As it relates to the death penalty: Victim impact evidence is not the same as an aggravating circumstance. Proof of an adverse impact on the victim's family is not proof of an aggravating circumstance. Introduction of this victim impact evidence in no way relieves the State of its burden to prove beyond a reasonable doubt at least one aggravating circumstance which has been alleged.
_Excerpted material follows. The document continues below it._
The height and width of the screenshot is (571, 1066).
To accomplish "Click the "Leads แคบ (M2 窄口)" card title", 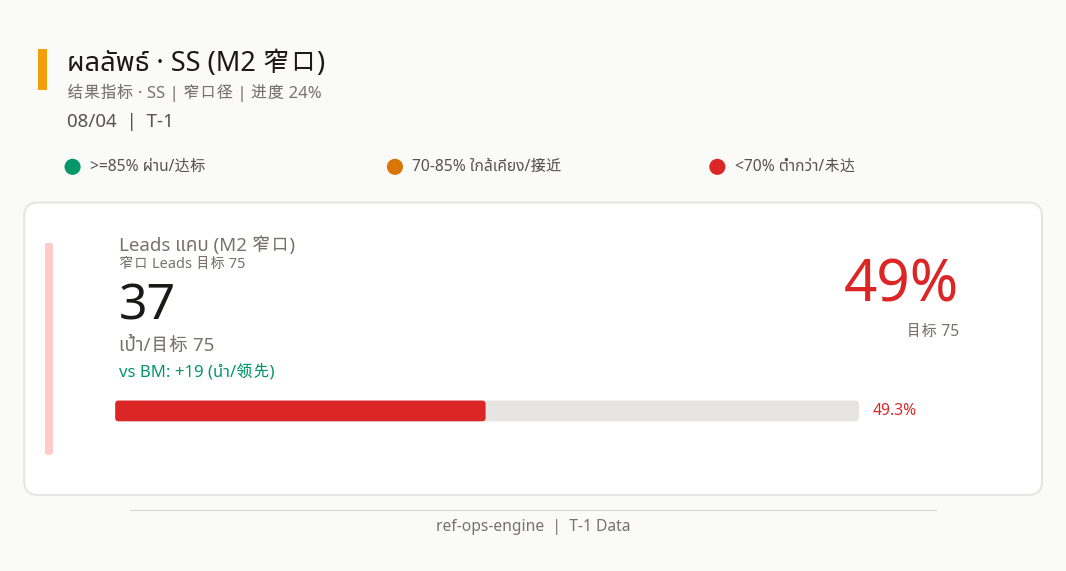I will pyautogui.click(x=207, y=244).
You may consider this victim impact evidence in determining the appropriateness of the death penalty only if you first find that the existence of one or more aggravating circumstance has been proven beyond a reasonable doubt by evidence independent from the victim impact evidence, and find that the aggravating circumstance(s) found outweigh the finding of one or more mitigating circumstances.
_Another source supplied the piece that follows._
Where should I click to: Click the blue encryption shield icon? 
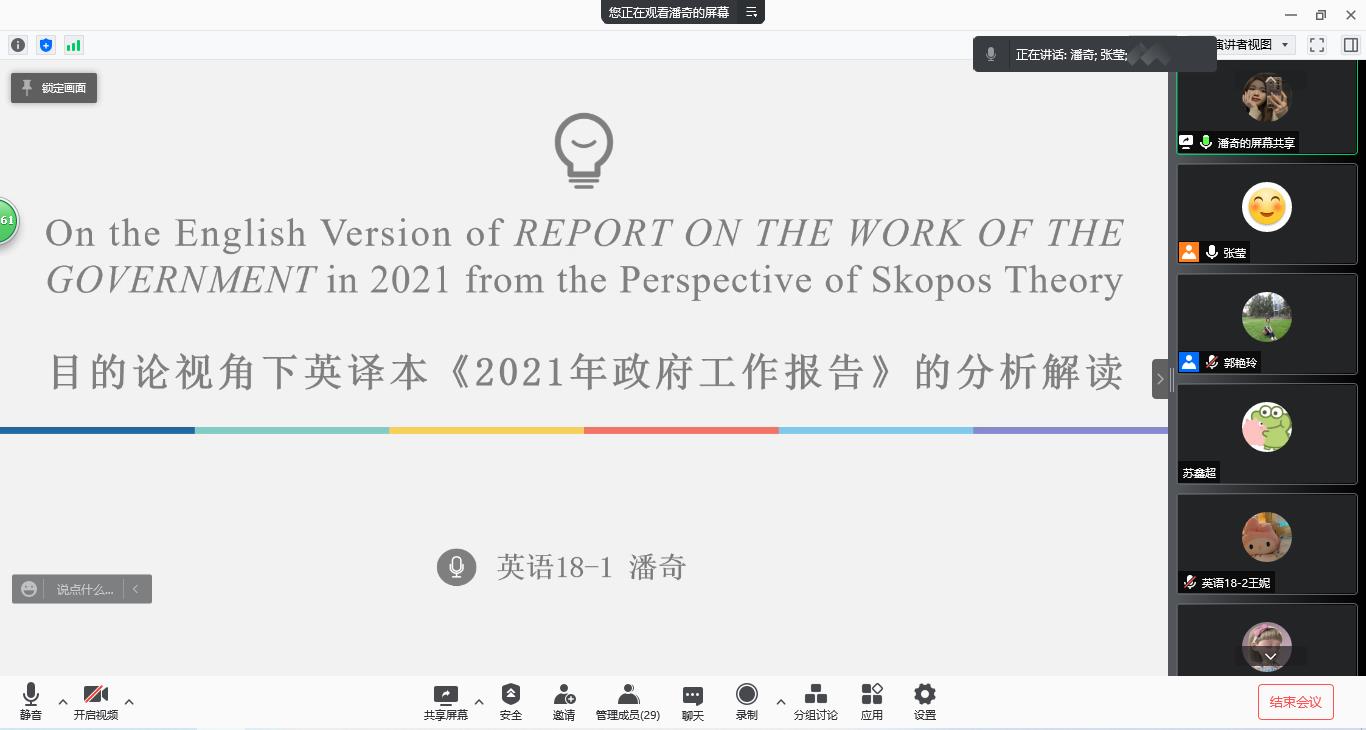pos(46,45)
As it relates to the other sentencing options: You may consider this victim impact evidence in determining the appropriate punishment as warranted under the law and facts in the case.
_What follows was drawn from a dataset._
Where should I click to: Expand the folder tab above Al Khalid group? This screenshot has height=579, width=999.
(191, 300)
Statutory Authority: 21 O.S. 2016, § 710.10(C).

Notes on Use

This instruction is for use in death penalty cases. It should not be given if affirmatively waived by the defendant and his attorney.
The Court of Criminal Appeals held in Cooper v. State, 1997 OK CR 22, ¶¶ 3-4, 894 P.2d 420, 422, that it was improper for the trial court to order a second stage for the sole purpose of presenting victim impact evidence to the jury before the jury recommended a sentence. 21 O.S. 2011, § 142A-8 authorizes victim impact statements to be presented "at the sentence proceeding". Separate sentencing proceedings should not be conducted before a jury, except in cases where the death penalty is sought and in bifurcated proceedings for enhanced sentencing after former conviction of a felony. The Court of Criminal Appeals has not ruled on whether victim impact statements are admissible in a bifurcated proceeding for enhanced sentencing after former conviction of a felony. Accordingly, the Committee has not prepared a jury instruction for such cases.

Committee Comments

This instruction is taken from Cargle v. State, 1995 OK CR 77, ¶ 77, 909 P.2d 806, 828-29. Cargle has been modified by the Tenth Circuit Court of Appeals in Cargle v. Mullin, 317 F.3d 1196 (10th Cir. 2003). The United States Supreme Court decided in Bosse v. Oklahoma, 137 S.Ct. 1 (2016), that it was improper for relatives of a victim in a murder case to recommend a death sentence to a jury.